= Marazanae =

Africa Proconsularis.

Marazanae was a Roman town of the Roman province of Byzacena during the Roman Empire and into late antiquity.
==Location ==
The town was between Sufes and Aquae Regiae.

The ruins at Henchir-Guennara, (Tunisia) dating from the Roman Empire are tentatively attributed to Marazanae.
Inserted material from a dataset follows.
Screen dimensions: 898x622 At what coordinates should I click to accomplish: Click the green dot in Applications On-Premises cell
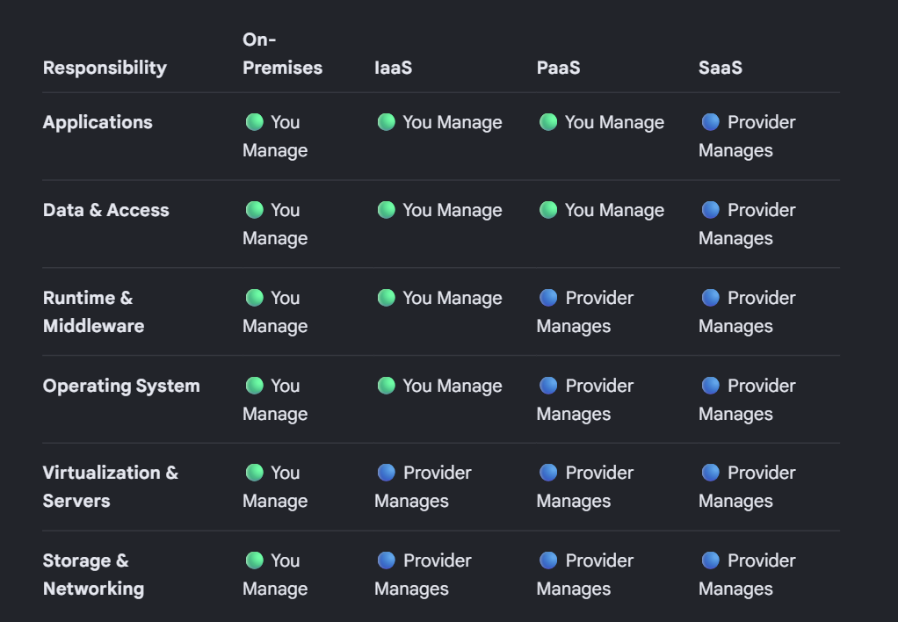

The town appears on the Antonine Itinerary and is believed to have been on a crossroads during antiquity.

==Bishopric==
The town was also the seat of an ancient Christian bishopric.
During the Donatist controversy there were congregations both of Catholics and of Donatists in the town.
Marazane, perhaps identifiable with Henchir-Guenmara in today's Tunisia, is an ancient episcopal seat of the Bizacena Roman province.

There are five ancient documented bishops of Marazane.
- Felice who took part in the Council of Carthage (256) called by Saint Cyprian to discuss the issue of the lapsii.
- At the Council of Carthage (411), between the Catholic and Donatists of Roman Africa the town was represented by the Catholic Eunomio and the Donatist Habetdeus.
- Vindiciano attended the synod assembled in Carthage by the Arian King Huneric of the Vandal Kingdom in 484, after which Vindiciano was exiled.
- Saturnino participated in the anti-monotheistic Council of 641.

Today the bishopric of Marazane survives as a titular bishopric and the current bishop is Serhii Kippa, auxiliary bishop of Kyiv-Zhytomyr.